And this is my own problem- I don't like rigidness, it makes me feel boxed in. And yet being fluid is a problem as well. In one of my stories the killer keeps shifting between 2 characters. This holds up the story. have them working together? Sure, that's a great idea. This opens a new can of worms. LOL


----------



## Rojack79 (Jun 24, 2019)

MzSnowleopard said:


> And this is my own problem- I don't like rigidness, it makes me feel boxed in. And yet being fluid is a problem as well. In one of my stories the killer keeps shifting between 2 characters. This holds up the story. have them working together? Sure, that's a great idea. This opens a new can of worms. LOL



What kind of killer is this individual? Does them working together with someone fit in there MO?


----------



## MzSnowleopard (Jun 26, 2019)

I don't want to hijack the thread so I'll send it to you in a PM.


----------



## Ralph Rotten (Jun 27, 2019)

MzSnowleopard said:


> I don't want to hijack the thread so I'll send it to you in a PM.




Just start a new thread, or talk about in the *What have you written today thread*.
Sounds like it could be an interesting discussion.


----------



## Periander (Jun 27, 2019)

Oh, I'm definitely a pantserer.  I personally despise outlines because they feel artificial to me.  Not existing in the moment.  I usually have the next couple scenes "glimpsed" in my mind, but I don't want to know exactly what's going to happen.

• Requirements:
Reproduce the forum thread above verbatim between "## Rojack79 (Jun" and "in there MO?", inclusive.

• Data:
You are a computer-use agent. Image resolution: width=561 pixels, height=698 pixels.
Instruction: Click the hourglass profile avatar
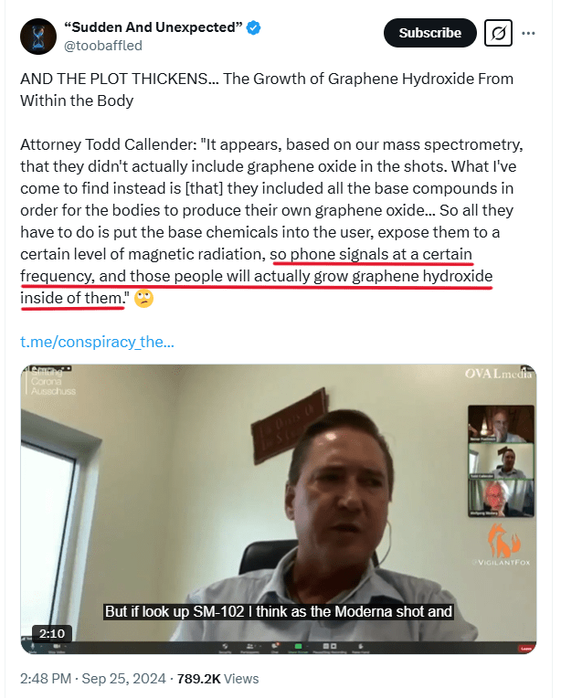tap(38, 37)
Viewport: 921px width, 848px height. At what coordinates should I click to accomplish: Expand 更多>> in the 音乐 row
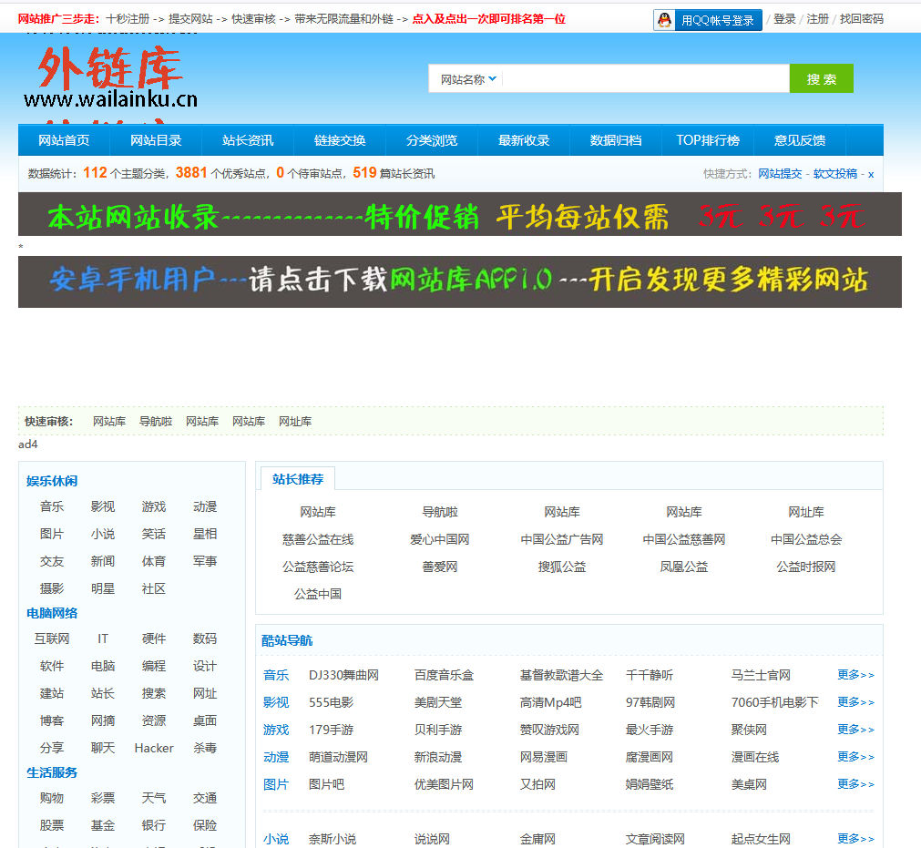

• Correct output:
## Rojack79 (Jun 24, 2019)

MzSnowleopard said:


> And this is my own problem- I don't like rigidness, it makes me feel boxed in. And yet being fluid is a problem as well. In one of my stories the killer keeps shifting between 2 characters. This holds up the story. have them working together? Sure, that's a great idea. This opens a new can of worms. LOL



What kind of killer is this individual? Does them working together with someone fit in there MO?